Eager, on the other hand, said that she didn’t understand how a pipeline running through the county’s rural preservation area to Louisa would benefit Fluvanna.  “I’ve been told that there are negotiations that we’re not allowed to know quite yet, but when that comes out we’ll have a better idea of how this will work,” she said.  “I wish we had more answers.”  When the topic came before the Planning Commission last month Eager said she didn’t feel as if she received answers to her questions, so she voted against the water line, “or at least” the location of the intake station at Point of Fork.

When asked if there is any way the Board could make it easier on small businesses to succeed in Fluvanna, Eager said that Fluvanna’s special use permit process takes months for small businesses.  Sometimes they pay the permit fees and are ultimately denied their permit, she said.  “It’s very discouraging to go through the process and be turned down,” she said.  She suggested returning fees to people whose permits are denied in an attempt to “encourage people to try.”  She wants to “let businesses know we want to have business here and support it.”


Gooch said that he owned his own business for 15 years in a different county and finally “threw up [his] hands” and decided he’d had enough.  Owning a business is very difficult, he said, between paying employees, taxes, insurance, zoning, and other expenses.  “We need to see what we can try to do to help” the area’s small businesses, he said.

When asked how the county should address the “disproportionate” tax base, in which 93 percent of taxes comes from Fluvanna’s homeowners and only 7 percent comes from businesses, Gooch said that he’d “get more business in the county.”  Fluvanna has been a bedroom community for a long time, he said, but that comes with significant expenses, such as educating the children of all the people who buy Fluvanna homes.  “The only way to get taxes off the homeowners is to get more businesses,” he said.

Fluvanna has got to “stop spending so much money,” countered Eager.  “We’ve built the high school, three fire houses, the library, the sheriff’s office… We needed many of these things, but we may have overdone it.”  Though Fluvanna was at one time the fastest growing county in the state, she said, that has changed, and the county needs to change its expectations.  The current spending rate just isn’t sustainable, she said.  New capital spending needs to be put on hold, she said, and the budget needs to be tightened.

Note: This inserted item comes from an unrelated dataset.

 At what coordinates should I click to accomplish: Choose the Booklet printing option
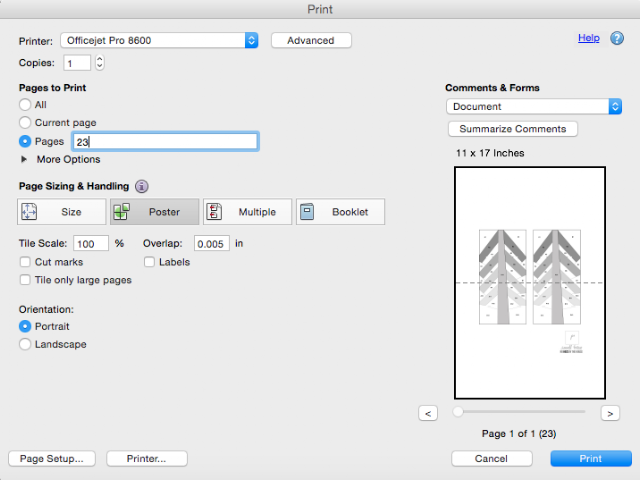tap(340, 212)
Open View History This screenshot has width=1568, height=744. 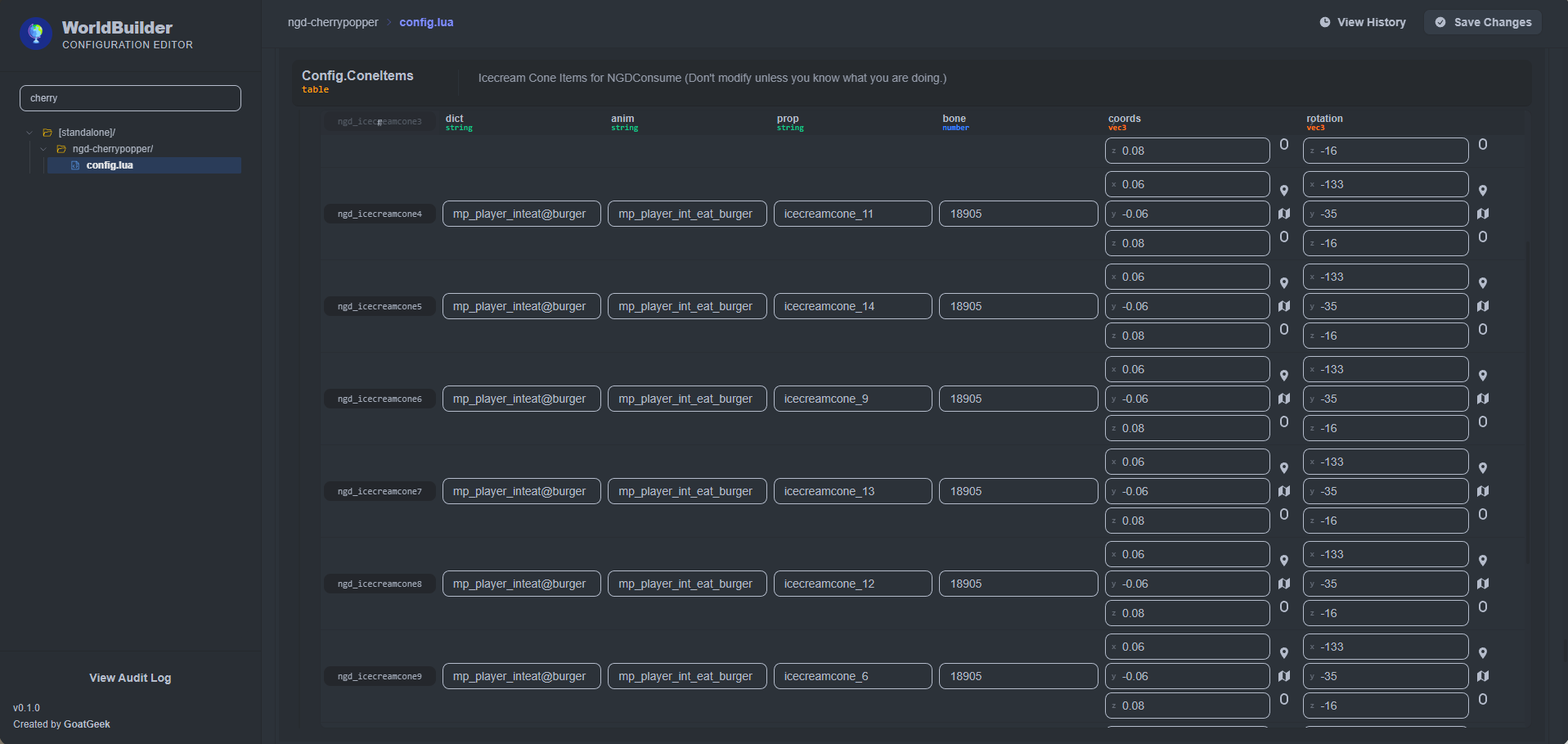pyautogui.click(x=1363, y=22)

When asked if Fluvanna schools are adequately funded, Gooch responded with a simple “no.”  Calling children the county’s greatest resource, Gooch said he spent his 12 years on the School Board trying to bring the county’s per-pupil expenditure rate higher.  “Low student-teacher ratio is paramount,” he said.

“It’s a concern,” said Eager, adding that only one county department has seen less of a funding increase over the years than the schools.  “We need to pay the teachers what they should have,” she said.

When asked how he would balance his decisions between his own personal beliefs and the will of his constituents, Gooch said that though relying on personal opinions is normal, he would seek to keep county-wide interests in mind.  “You really have to put your personal interests back,” he said, and “always try to do what’s best for the county.”  He admitted it can be tough to find input from a diverse group of citizens, not just the “squeaky wheels” who often speak up.

While listening to the people is very important, Eager said that supervisors also need to think about the merits of a proposal.  She recalled the controversy that raged when Tenaska Virginia Generating Station came to the county, but said the company has proved to be a good neighbor.  Supervisors need to “listen to the people but also think about what’s best for the county and ultimately the people,” she said.

Residents of the Palmyra district can vote for either candidate in the Nov. 3 election.